[Item-finding records]
******************************

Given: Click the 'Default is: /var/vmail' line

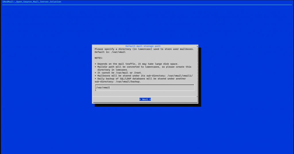Looking at the screenshot, I should click(x=110, y=52).
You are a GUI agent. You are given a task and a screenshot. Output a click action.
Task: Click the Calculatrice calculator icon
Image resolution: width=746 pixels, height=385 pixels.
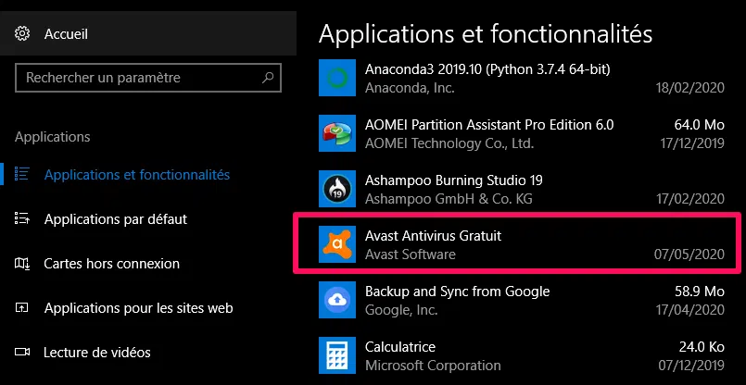coord(336,355)
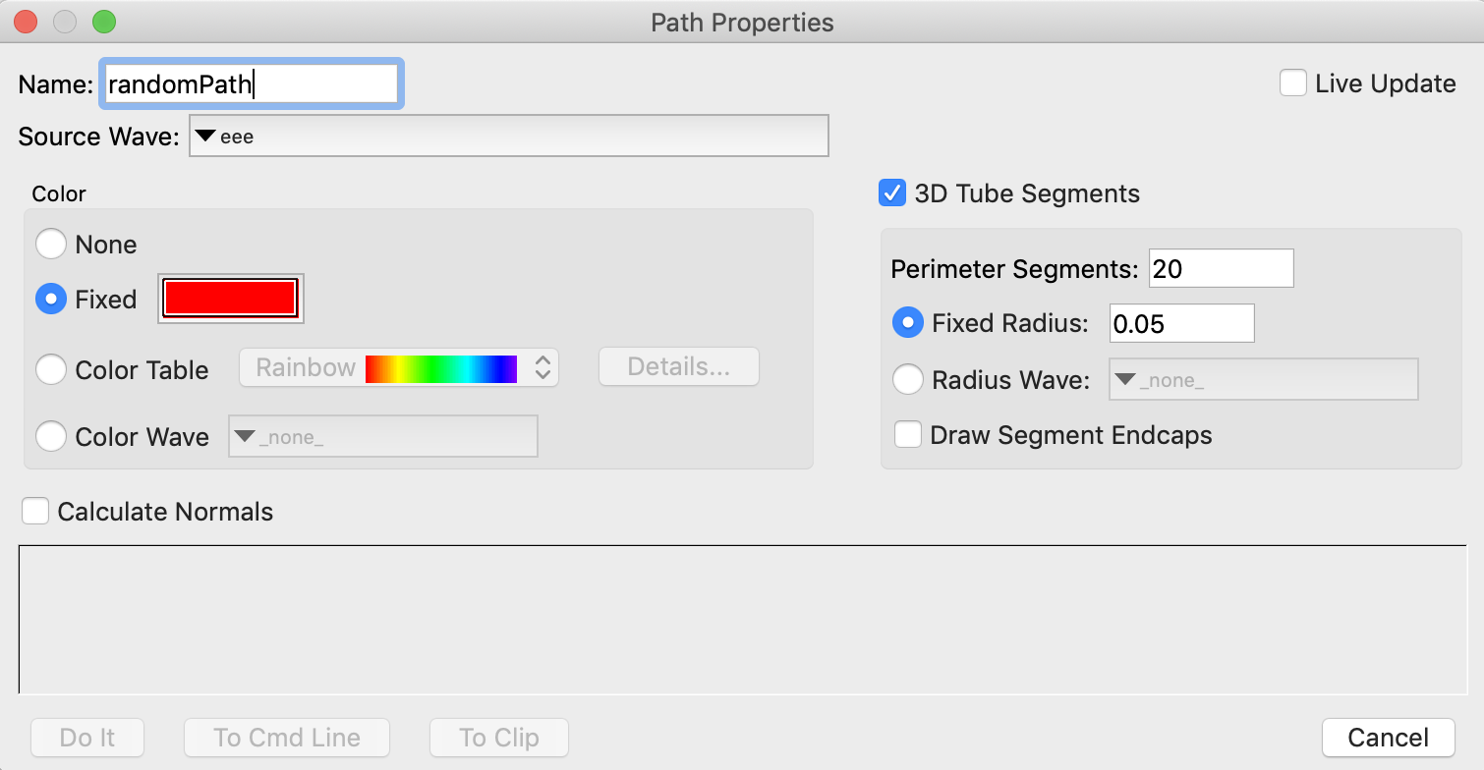The height and width of the screenshot is (770, 1484).
Task: Click the Details... button
Action: (x=679, y=367)
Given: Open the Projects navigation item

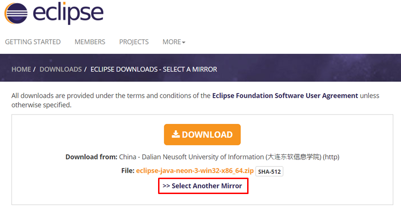Looking at the screenshot, I should (x=134, y=42).
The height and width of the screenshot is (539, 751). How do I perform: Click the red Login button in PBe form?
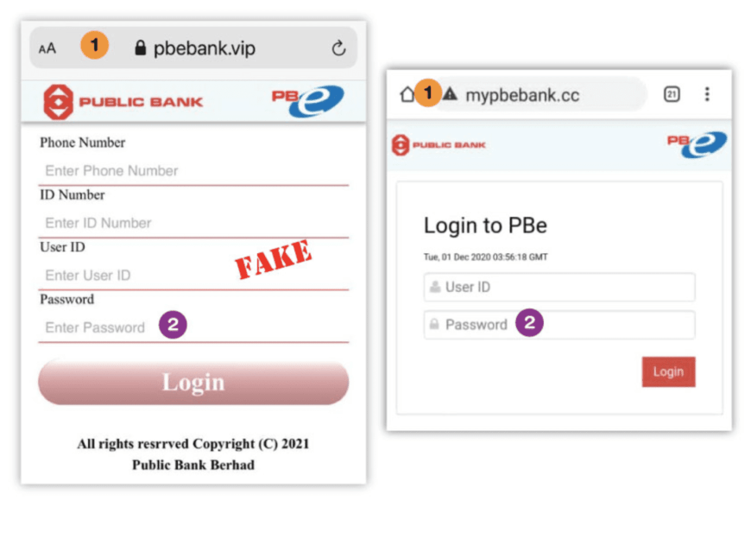(x=669, y=371)
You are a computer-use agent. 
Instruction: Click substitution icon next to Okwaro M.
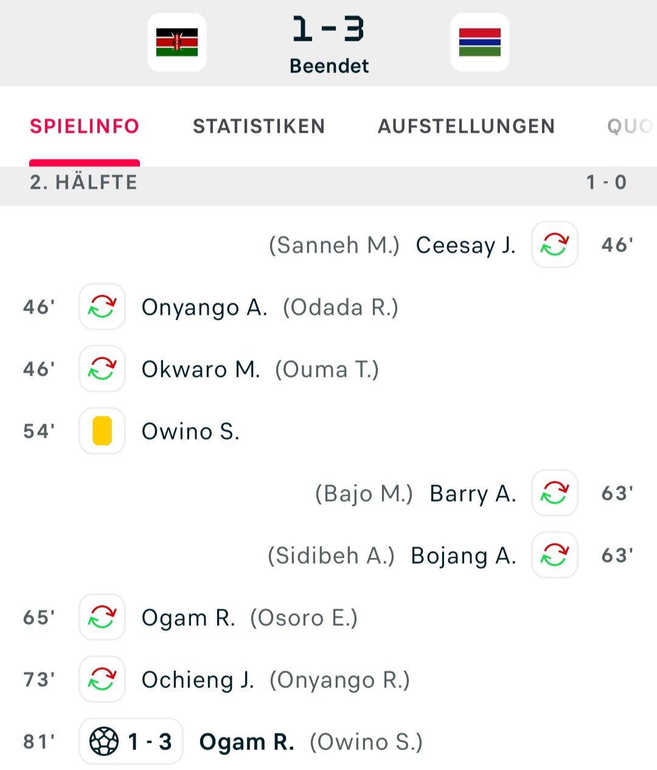102,369
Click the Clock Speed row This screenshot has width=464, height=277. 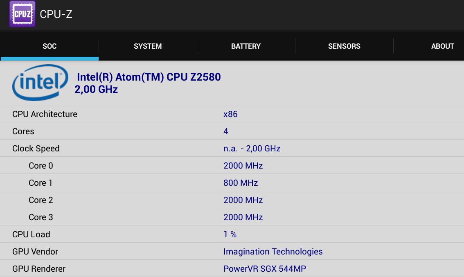(x=232, y=149)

******************************

## WHAT YOU ARE ASKED TO DO
Give the part of the records that opens with the line containing "You are a GUI" and closes with the line containing "Action: (x=679, y=367)" as a numbered list, leaving out blank lines and pictures.

## FULL OUTPUT
1. You are a GUI agent. You are given a task and a screenshot. Output a click action.
2. Task: Click the Calculatrice calculator icon
3. Image resolution: width=746 pixels, height=385 pixels.
4. coord(336,355)
5. The height and width of the screenshot is (770, 1484).
6. Task: Click the Details... button
7. Action: (x=679, y=367)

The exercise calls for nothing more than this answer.